*Records for this task:*
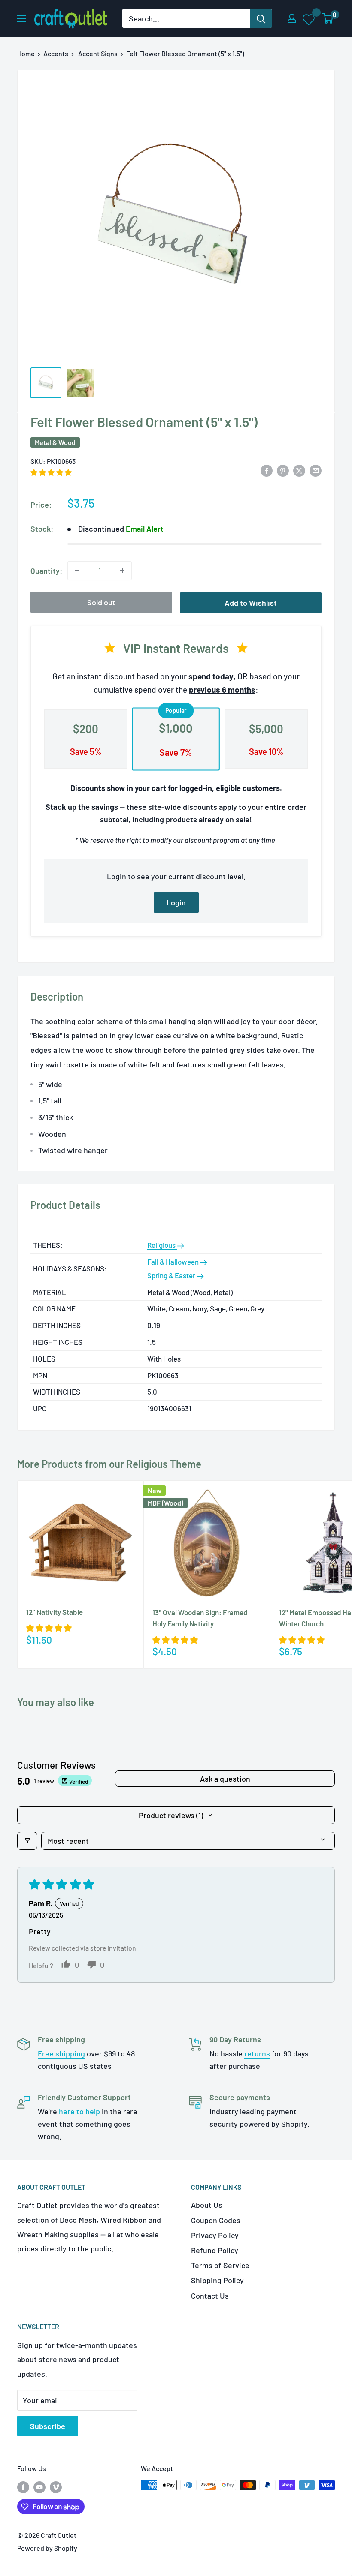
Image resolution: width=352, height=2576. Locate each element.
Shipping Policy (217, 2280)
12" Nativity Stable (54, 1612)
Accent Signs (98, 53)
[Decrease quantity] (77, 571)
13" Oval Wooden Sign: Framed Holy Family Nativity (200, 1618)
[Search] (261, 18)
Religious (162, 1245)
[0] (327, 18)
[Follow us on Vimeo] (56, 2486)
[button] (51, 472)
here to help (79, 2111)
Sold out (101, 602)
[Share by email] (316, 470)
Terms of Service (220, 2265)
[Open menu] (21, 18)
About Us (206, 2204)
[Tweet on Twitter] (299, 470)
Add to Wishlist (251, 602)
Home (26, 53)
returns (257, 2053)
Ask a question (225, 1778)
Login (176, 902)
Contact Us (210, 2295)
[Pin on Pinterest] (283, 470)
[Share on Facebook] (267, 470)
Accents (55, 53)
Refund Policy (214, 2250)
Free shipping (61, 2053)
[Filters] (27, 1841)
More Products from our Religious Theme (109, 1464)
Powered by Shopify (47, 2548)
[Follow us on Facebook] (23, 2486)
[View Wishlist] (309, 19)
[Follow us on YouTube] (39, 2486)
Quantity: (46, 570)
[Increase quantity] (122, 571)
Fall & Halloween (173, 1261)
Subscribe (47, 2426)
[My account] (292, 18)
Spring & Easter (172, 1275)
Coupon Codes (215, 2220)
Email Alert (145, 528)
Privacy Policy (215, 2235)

--

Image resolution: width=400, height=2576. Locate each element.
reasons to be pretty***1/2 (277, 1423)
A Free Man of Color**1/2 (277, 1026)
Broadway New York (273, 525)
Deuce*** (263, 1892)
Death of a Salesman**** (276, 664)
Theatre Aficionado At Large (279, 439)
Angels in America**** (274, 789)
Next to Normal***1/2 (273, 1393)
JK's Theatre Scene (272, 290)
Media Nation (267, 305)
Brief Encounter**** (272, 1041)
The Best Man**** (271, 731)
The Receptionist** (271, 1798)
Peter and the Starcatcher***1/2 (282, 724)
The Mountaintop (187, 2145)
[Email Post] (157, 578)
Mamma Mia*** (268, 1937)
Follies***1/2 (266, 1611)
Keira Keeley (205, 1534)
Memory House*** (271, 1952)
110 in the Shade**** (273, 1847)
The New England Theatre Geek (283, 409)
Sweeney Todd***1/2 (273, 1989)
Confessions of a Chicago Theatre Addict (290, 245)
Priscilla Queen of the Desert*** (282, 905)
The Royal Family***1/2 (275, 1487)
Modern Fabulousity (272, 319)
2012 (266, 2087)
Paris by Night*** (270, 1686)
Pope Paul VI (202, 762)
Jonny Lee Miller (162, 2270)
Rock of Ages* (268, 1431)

==

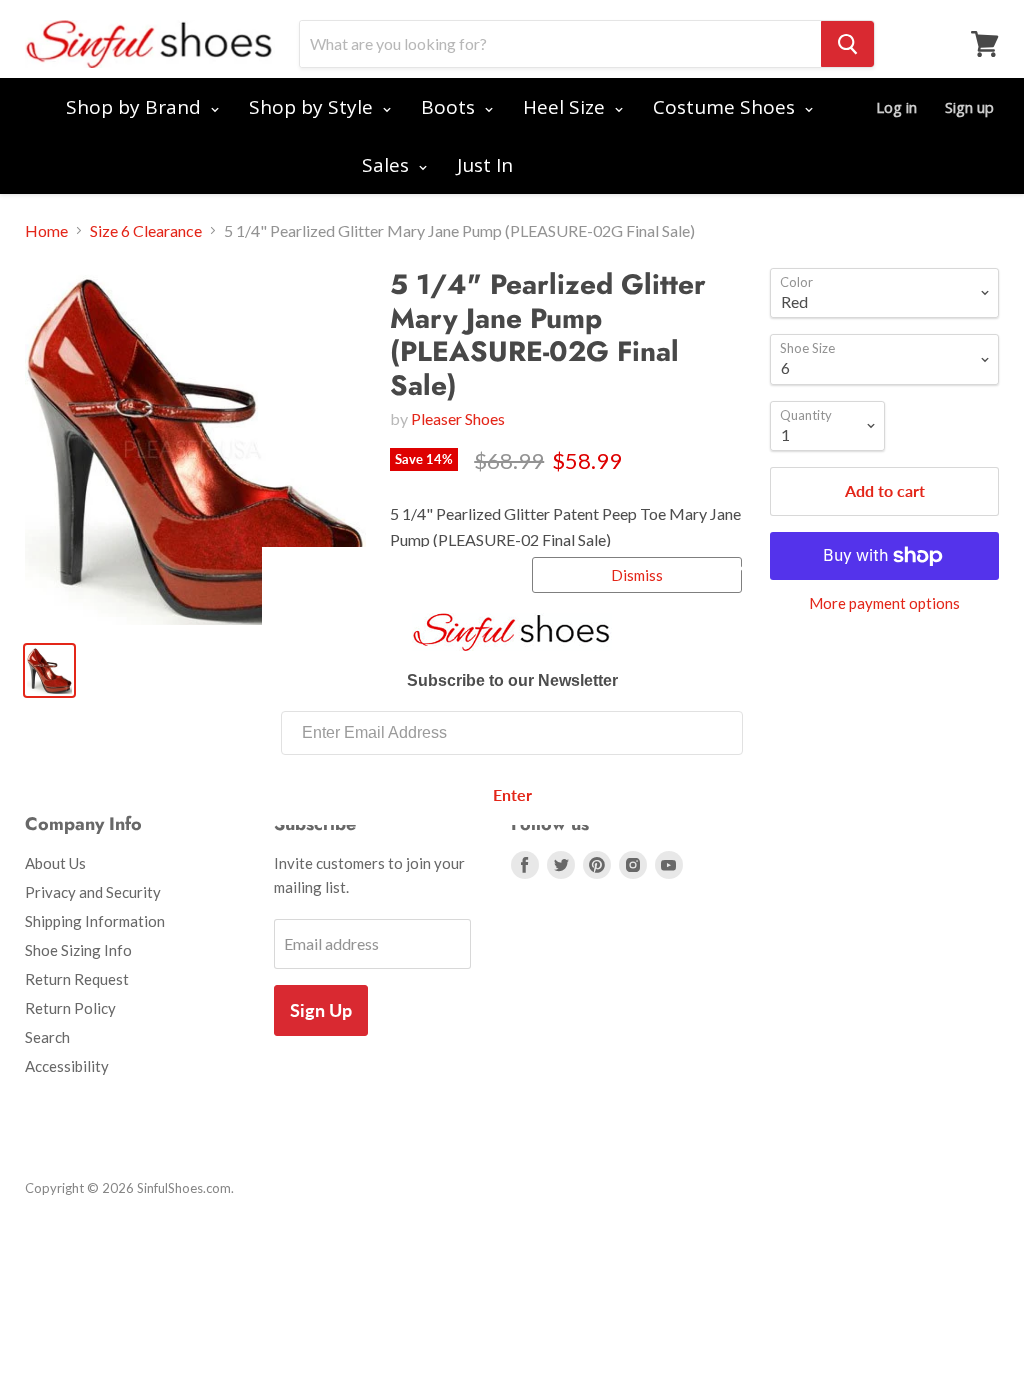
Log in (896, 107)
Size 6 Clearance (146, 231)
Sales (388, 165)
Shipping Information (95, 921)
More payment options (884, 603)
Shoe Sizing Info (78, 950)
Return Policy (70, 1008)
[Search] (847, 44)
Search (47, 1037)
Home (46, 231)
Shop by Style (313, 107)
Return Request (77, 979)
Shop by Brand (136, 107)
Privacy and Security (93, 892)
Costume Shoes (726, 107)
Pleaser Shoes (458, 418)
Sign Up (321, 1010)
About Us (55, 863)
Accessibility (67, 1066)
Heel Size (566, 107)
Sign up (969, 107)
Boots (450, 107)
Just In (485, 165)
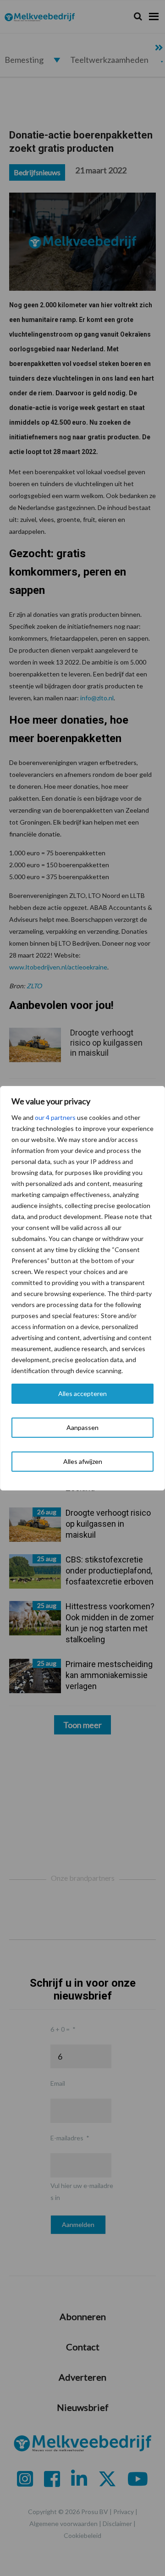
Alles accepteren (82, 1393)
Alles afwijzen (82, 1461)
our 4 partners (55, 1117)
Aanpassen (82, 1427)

*Exercise objective:*
Check every line above for the string "resolution" and state how many have it, with no other words.

*Response:*
2